──────── Passage provided

This is a game changer for your practice. I promise. Once I started doing this, my communication with patients became clearer, they bought in, and their outcomes improved. One of my first clinical instructors gave me part of the advice I’ll give you… the second half I took away from a level 1 pelvic floor course.
Are you dying to find out what this technique is already?!!?
Before you give your patient an exercise, lifestyle recommendation, or assignment to complete… do it yourself.
It seems so simple, but I promise it will have a profound impact on the way you practice. I came to this realization piece by piece. At first, I did it with exercise only. My first CI would say “Anything you give to a patient you have to be able to do at least 1 rep of.” That stuck with me.
This goes for any area of rehab. You want them to complete 10 exercises, 3x10 reps each, once a day? YOU do it. Oh, you don’t want to? You forget to do it 50% of the time? Hmm… interesting.
Now, do I mean that you should be completing every single home exercise program you give out in a day? No. But at some point in time, you should have done every. single. exercise.
Because until you actually experience what they may experience, your recommendations are sorta BS. For example, I regularly give patients voiding logs to track their voiding habits. Seems easy enough to instruct them on how to complete it, they nod along, and at the next visit, I hope it’s completed. The handful of times I tried to instruct a patient in an exercise I hadn’t done myself… it was SO much more difficult. So that’s been my rule of thumb for a while.
However, I expanded that rule to include lifestyle and assignments after my first pelvic floor course. We practiced vaginal pelvic floor muscle exams on each other. And feeling what a patient would feel DEFINITELY hammered home how experience trumps any reading, videos, or articles you’ve read on a technique.

────────────────
──────── Exercise data

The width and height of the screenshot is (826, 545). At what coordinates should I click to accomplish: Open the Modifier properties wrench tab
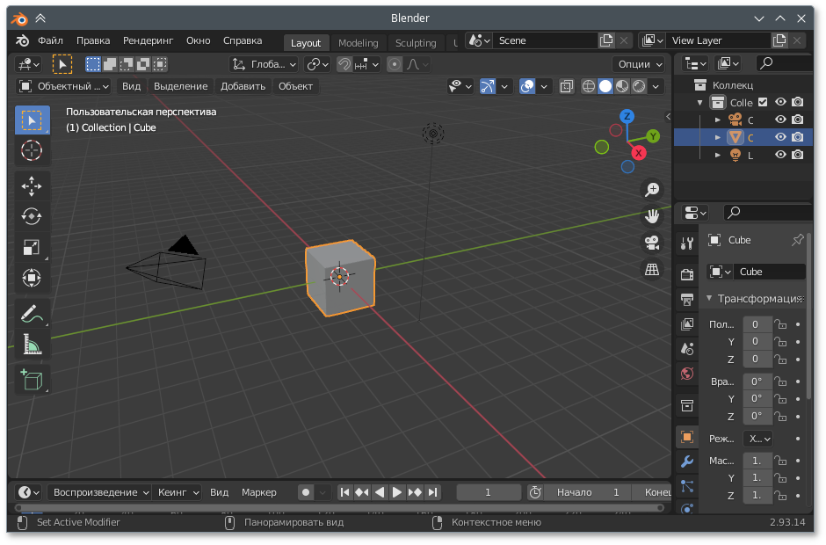pyautogui.click(x=686, y=461)
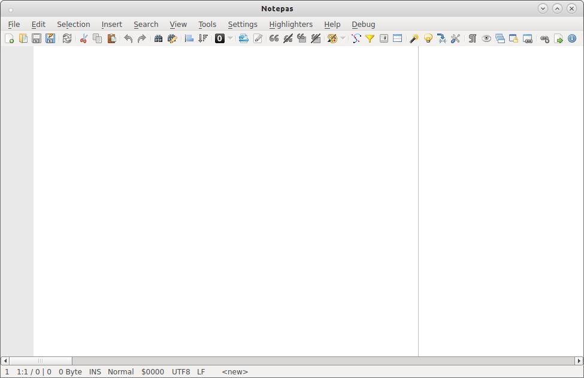Click the horizontal scrollbar right arrow
The width and height of the screenshot is (584, 378).
point(579,361)

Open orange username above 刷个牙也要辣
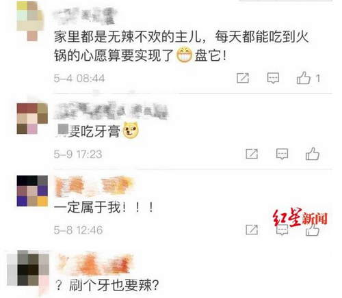click(94, 262)
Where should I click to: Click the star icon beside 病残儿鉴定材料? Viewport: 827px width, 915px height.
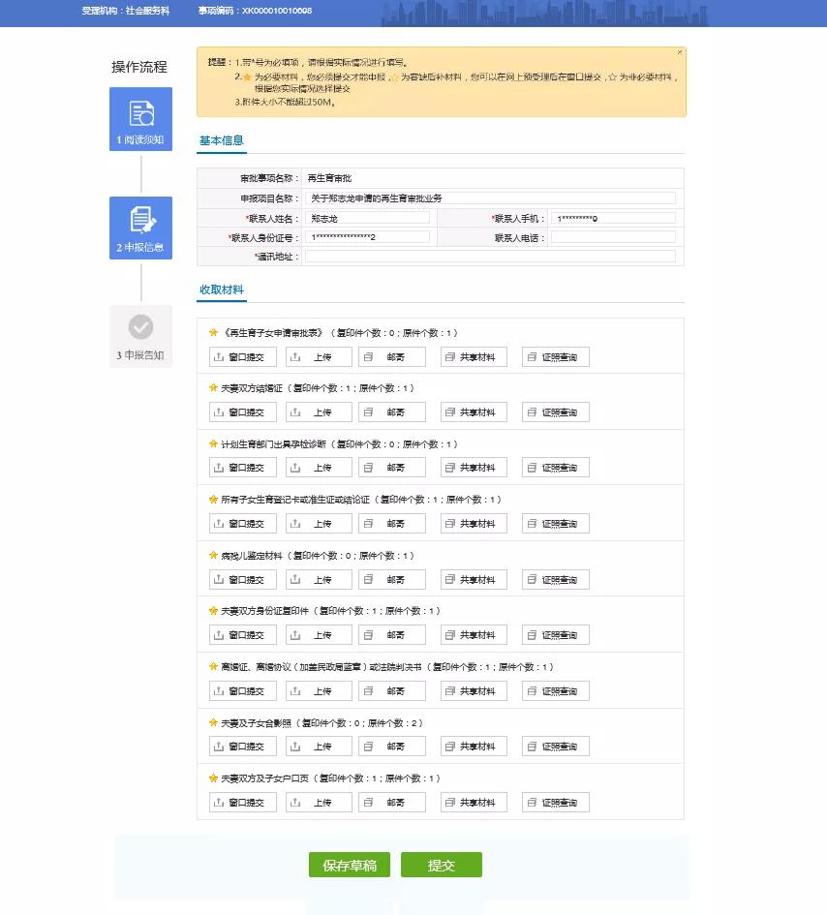pos(213,556)
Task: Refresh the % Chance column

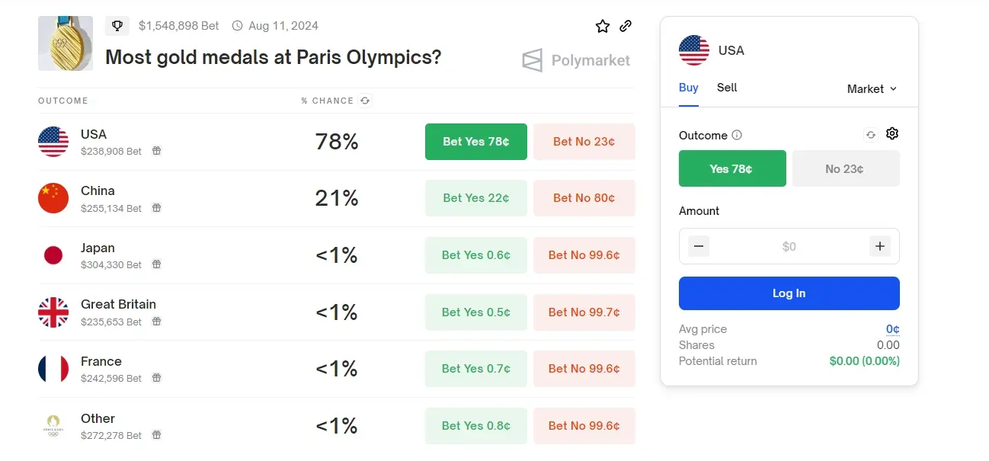Action: [365, 101]
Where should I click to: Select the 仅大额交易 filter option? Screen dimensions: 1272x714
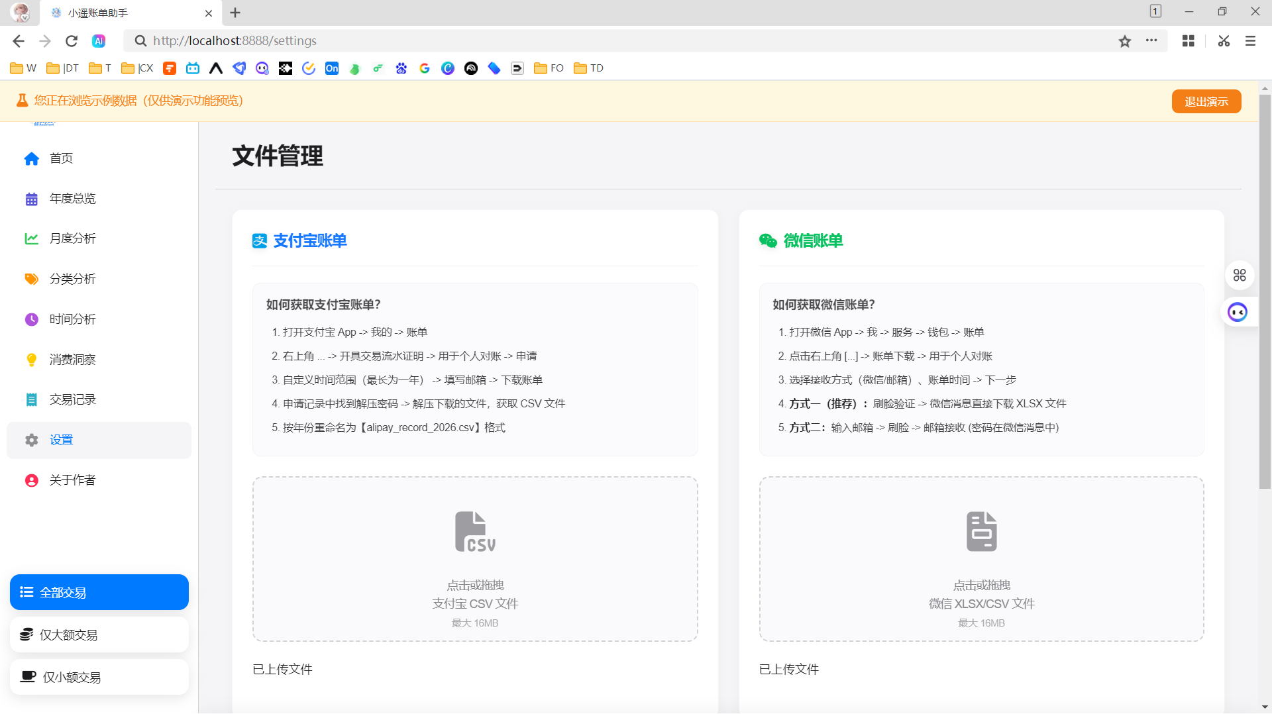99,635
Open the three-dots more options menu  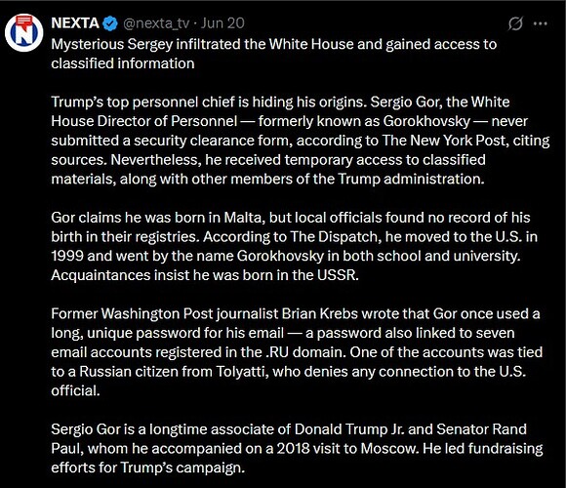[540, 23]
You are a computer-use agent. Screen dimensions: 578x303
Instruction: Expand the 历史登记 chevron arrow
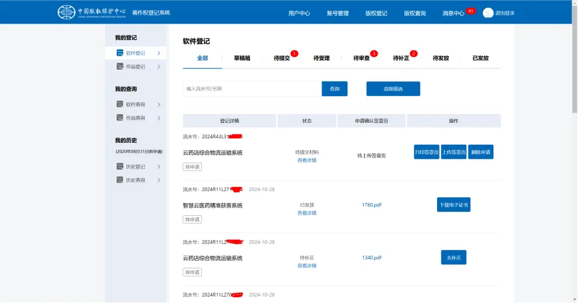tap(159, 167)
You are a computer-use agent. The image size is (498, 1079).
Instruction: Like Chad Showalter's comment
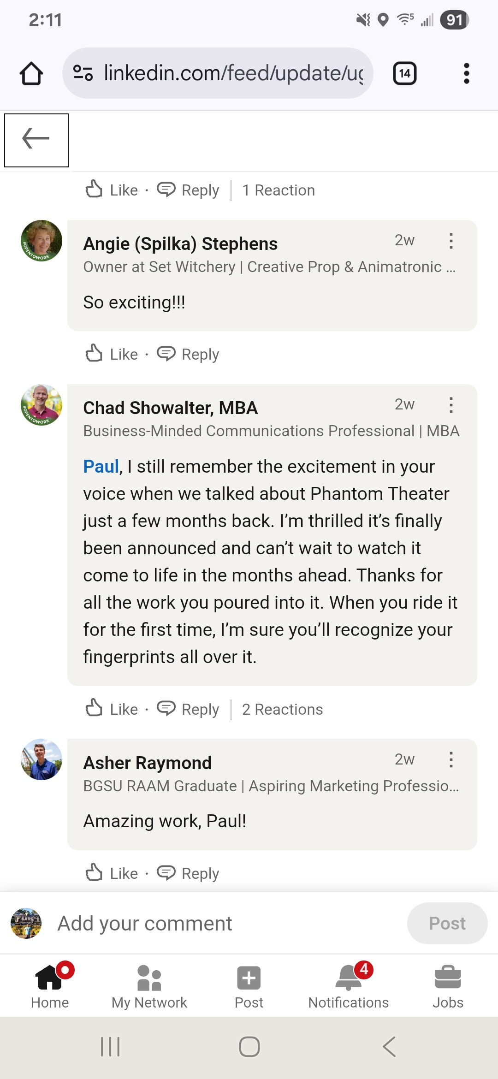pyautogui.click(x=112, y=709)
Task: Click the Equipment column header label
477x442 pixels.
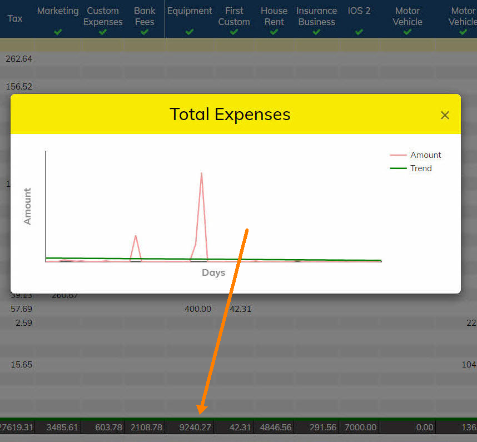Action: click(190, 11)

────────────────

_Actions to take_:
1 - In the post about trying out patient assignments yourself, where did the writer pick up the second half of the advice?
2 - Reproduce word for word everything in the post on trying out patient assignments yourself, from "Because until you" down to "for a while.".
The lines above can be set aside; nothing here depends on them.

_Answers for this exercise_:
1 - From a level 1 pelvic floor course.

2 -
Because until you actually experience what they may experience, your recommendations are sorta BS. For example, I regularly give patients voiding logs to track their voiding habits. Seems easy enough to instruct them on how to complete it, they nod along, and at the next visit, I hope it’s completed. The handful of times I tried to instruct a patient in an exercise I hadn’t done myself… it was SO much more difficult. So that’s been my rule of thumb for a while.